● **THE RECORDS**:
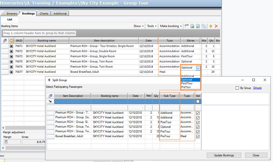Open the Groups link
The image size is (273, 162).
click(x=257, y=88)
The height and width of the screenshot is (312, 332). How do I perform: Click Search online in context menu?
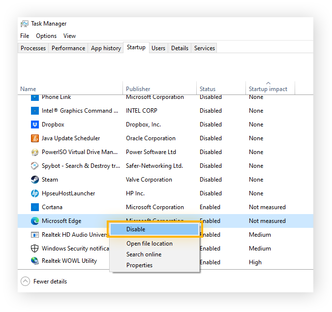click(x=144, y=254)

● **EXERCISE DESCRIPTION**: Update the rows above by replacing "context menu" with "pop-up menu" wherever it occurs, leaving every other word unchanged. Omit the pictures from your output.

● **THE REPLY**:
Open the Groups link
The image size is (273, 162).
click(x=257, y=88)
The height and width of the screenshot is (312, 332). How do I perform: Click Search online in pop-up menu?
click(x=144, y=254)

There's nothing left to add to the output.